Paul Therott, ace Microsoft blogger/reporter /pundit at WinSuperSite.com, is worried. What makes Nokia special & interesting, he reckoned on Windows Weekly, is the fact that it’s Finnish, it’s old and, as Leo Laporte pointed out, Nokia owns its own supply chain & manufacturing force. From rare-earth mineral extraction that’s safe & socially responsible to device design & construction, Nokia is a classic, vertically-integrated device manufacturer. Everyone else uses Foxconn; Nokia is the exception.
And now they’re owned by Nadella & Microsoft.
As Microsoft ingests Nokia, what’s going to happen to our beloved Finnish phone maker?
I’m a longtime Nokia fan…most guys my age were exposed to smartphones in the late 90s early 2000s era. Some went for Blackberry and its legendary keyboard. Others went Palm & Treo with either PalmOS or Windows Mobile. I was always in the Nokia/Symbian S60 camp until Android arrived on scene.
And I miss it. I miss my old Nokia E51, it’s fast, secure, and unique S60 operating system, and yeah, sometimes I miss the keyboard. And it was made in Finland! By Finns.
So I hope Thurott’s worries are misplaced, but I fear he might be right. Bland Pacific Northwest design sense & standardized Asian-outsourced product management are going to supplant the unique Finnish ethos that made Nokia, Nokia.
Lastly: today marks one week since I ditched Google, the Nexus 5 and went full Redmond with an Office 365 Enterprise E1 subscription + Nokia Lumia Icon running Windows Phone 8.1.

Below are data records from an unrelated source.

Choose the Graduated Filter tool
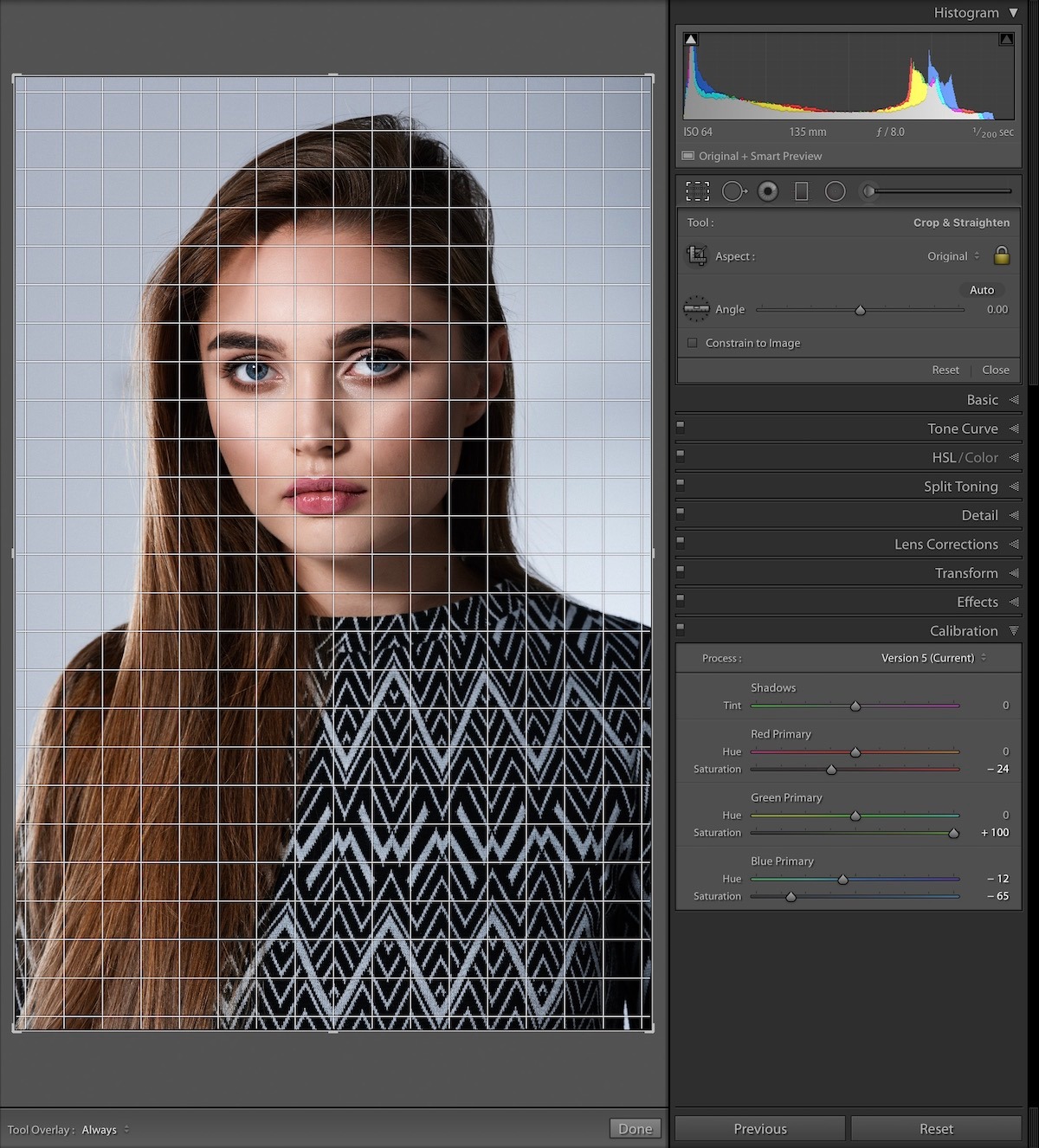 pyautogui.click(x=802, y=191)
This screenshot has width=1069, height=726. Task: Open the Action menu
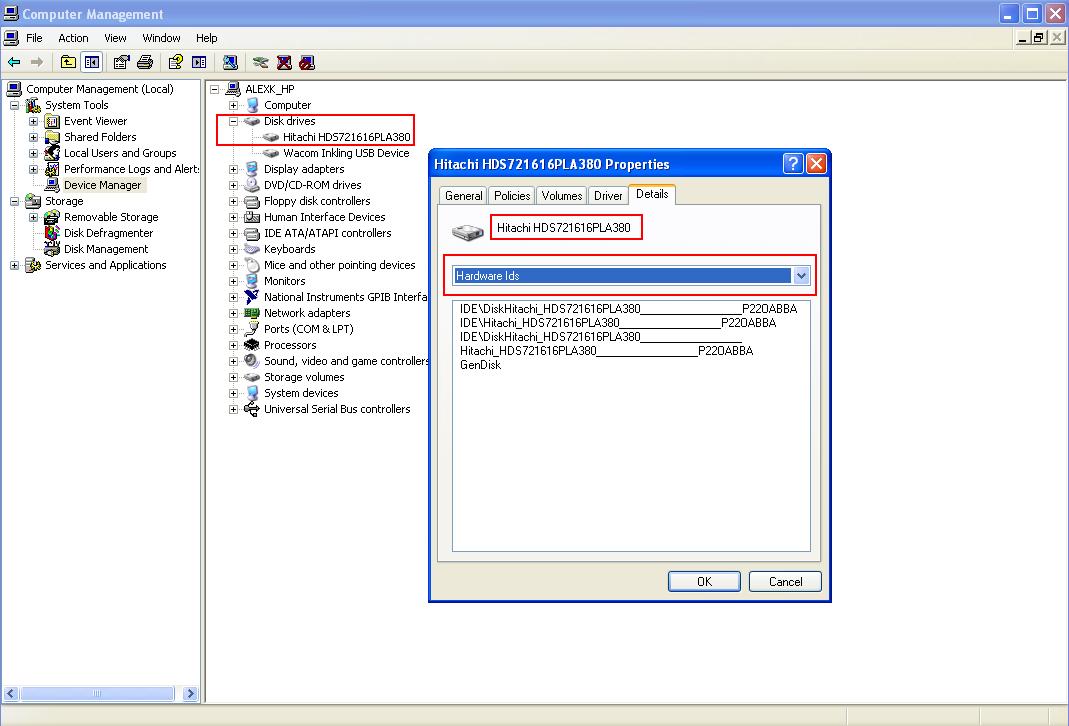click(73, 37)
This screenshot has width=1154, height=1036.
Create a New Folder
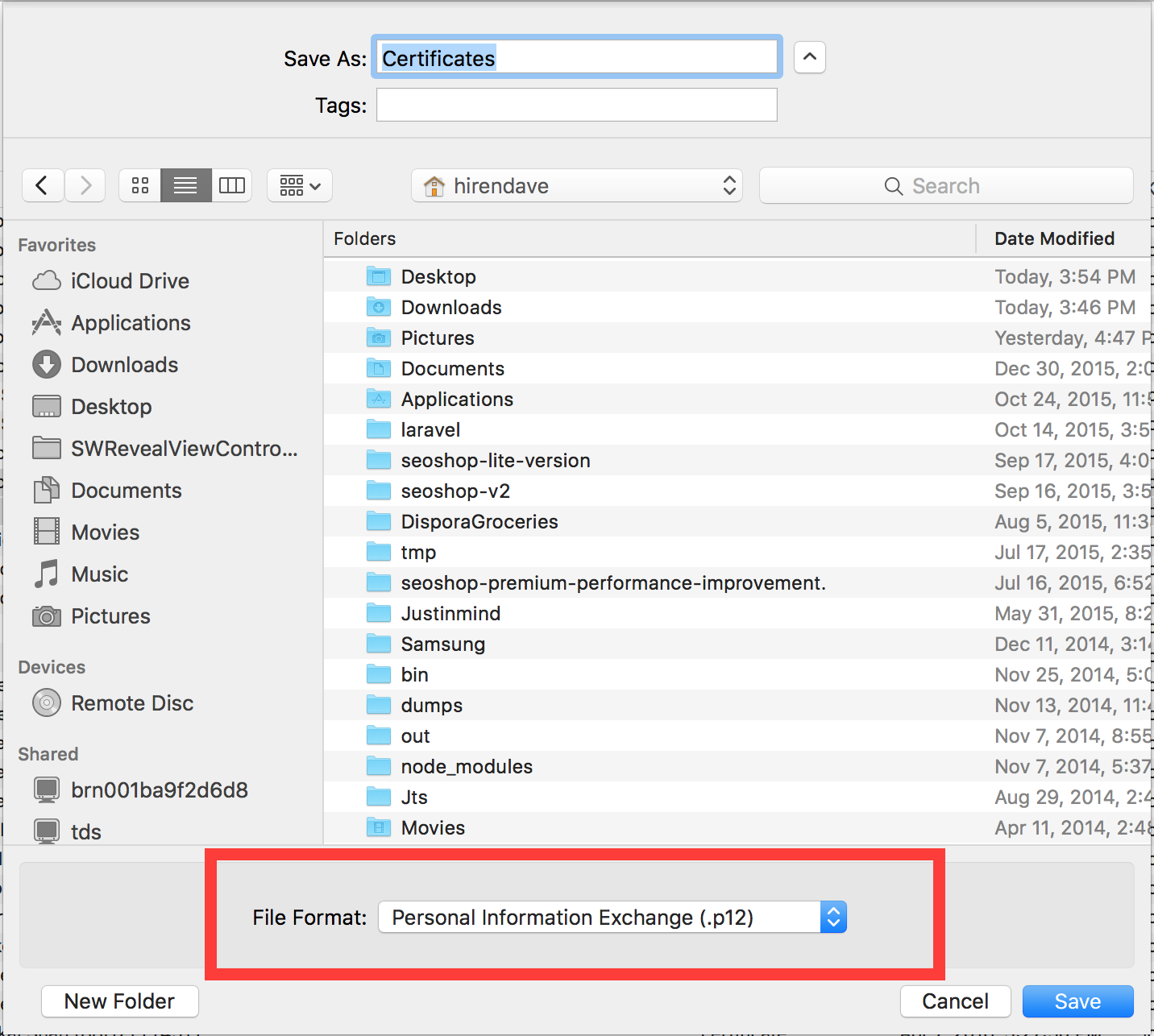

And I’m hooked. The ideal is closer today than it was a year ago, or even a month ago: agnostic computing. I loved Google for so long because I could get what I wanted on whatever device I had on me at the time; today I can do the same with Windows and it’s not so clunky.
Also,the Icon’s camera & optics are incredible. The Nokia camera software & effects produce some really stunning shots.
I finally have a phone with a camera that is superior to my wife’s iPhone 5. It’s great.